* [DATA FOR PROCESSING]
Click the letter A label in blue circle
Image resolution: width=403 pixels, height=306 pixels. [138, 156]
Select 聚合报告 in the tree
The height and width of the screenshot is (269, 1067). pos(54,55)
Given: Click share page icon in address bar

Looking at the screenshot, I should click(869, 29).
==
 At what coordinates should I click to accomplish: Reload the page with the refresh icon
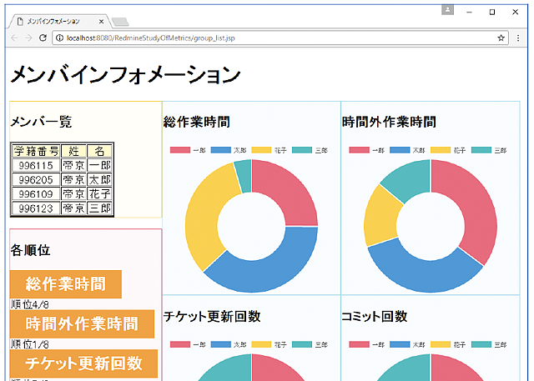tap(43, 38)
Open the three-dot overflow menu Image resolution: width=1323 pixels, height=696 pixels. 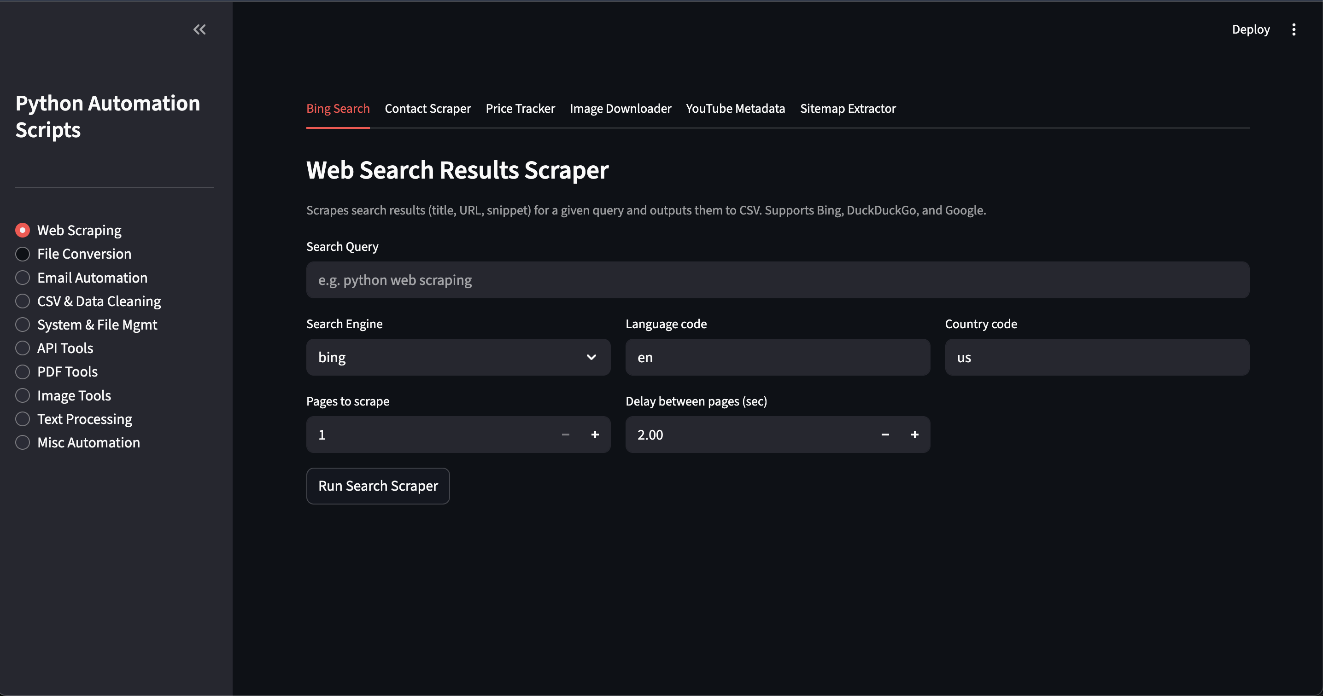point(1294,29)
==
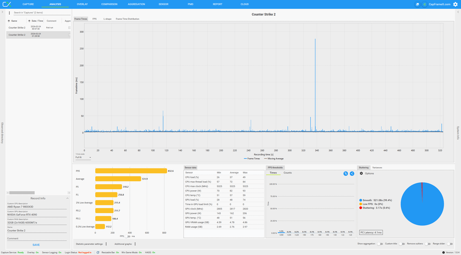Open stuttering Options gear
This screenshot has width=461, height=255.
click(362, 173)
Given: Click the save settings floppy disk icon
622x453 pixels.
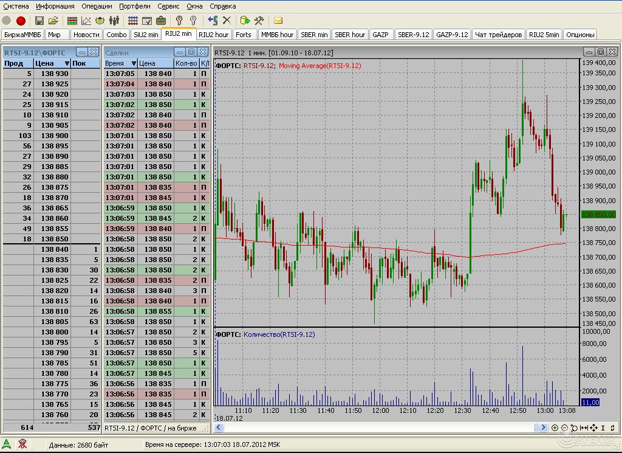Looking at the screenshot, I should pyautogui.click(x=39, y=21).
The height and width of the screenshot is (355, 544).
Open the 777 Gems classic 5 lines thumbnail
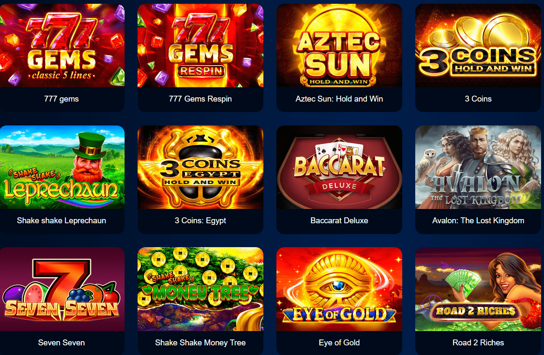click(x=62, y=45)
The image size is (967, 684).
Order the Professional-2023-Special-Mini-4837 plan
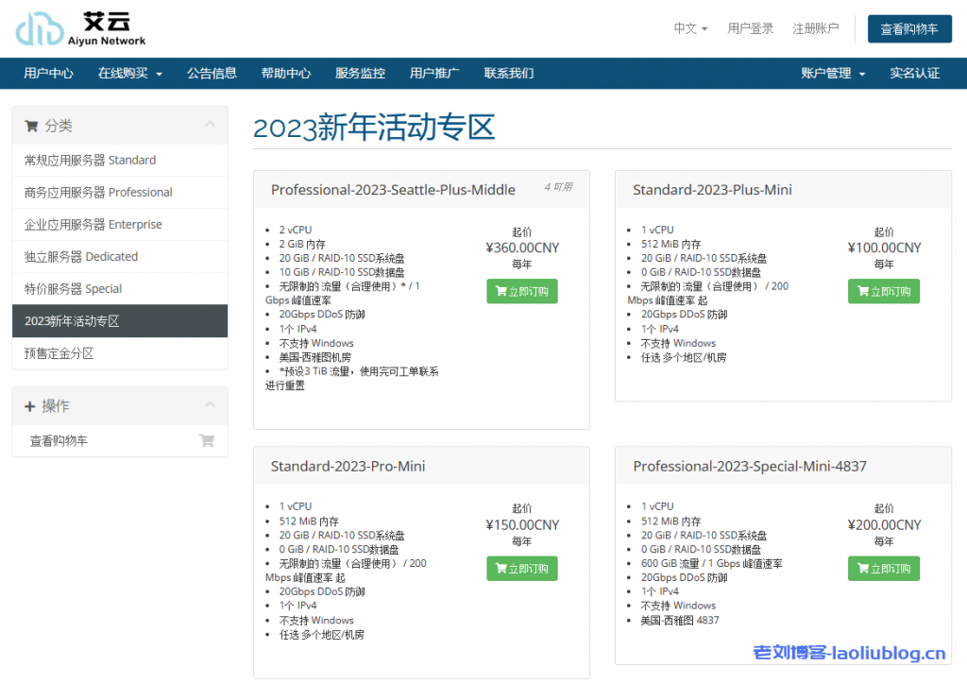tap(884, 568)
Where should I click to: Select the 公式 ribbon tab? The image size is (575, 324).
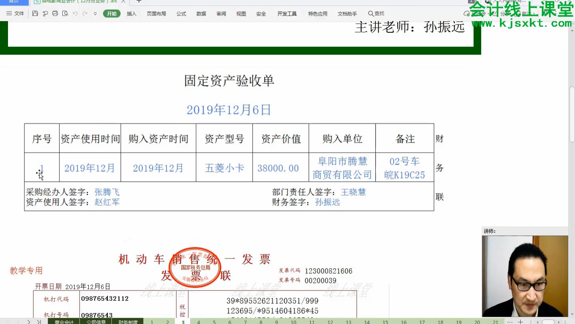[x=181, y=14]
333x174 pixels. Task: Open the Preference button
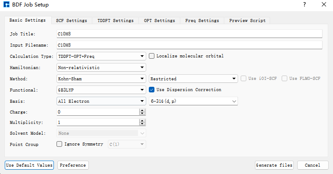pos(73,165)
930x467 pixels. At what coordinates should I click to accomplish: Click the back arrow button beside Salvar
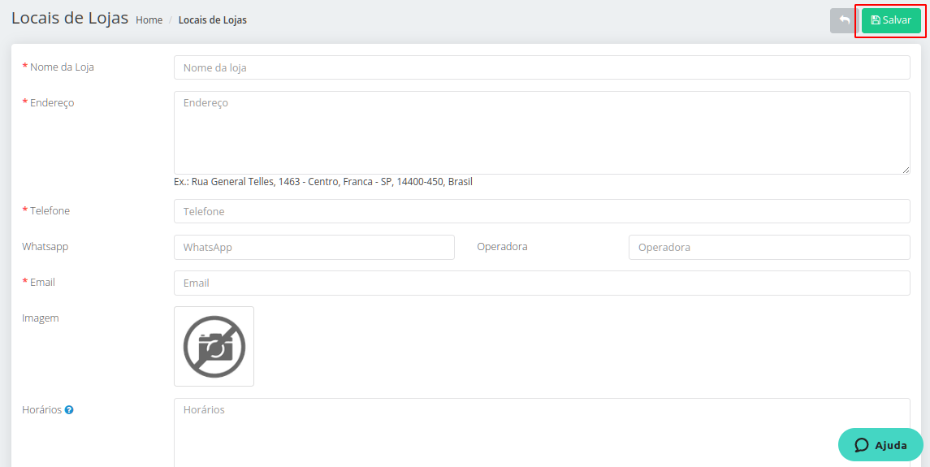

* [REQUIREMENTS] Duplicate the items from the line with "The image size is (967, 684)." to the line with "930x467 pixels. At", both of those lines included, leaving out the pictures.

* [RESPONSE TO THIS TASK]
The image size is (967, 684).
Order the Professional-2023-Special-Mini-4837 plan
tap(884, 568)
Where should I click to: Select the 公式 ribbon tab? The image size is (575, 324).
[x=181, y=14]
333x174 pixels. Task: Open the Preference button
pos(73,165)
930x467 pixels. At what coordinates should I click to accomplish: Click the back arrow button beside Salvar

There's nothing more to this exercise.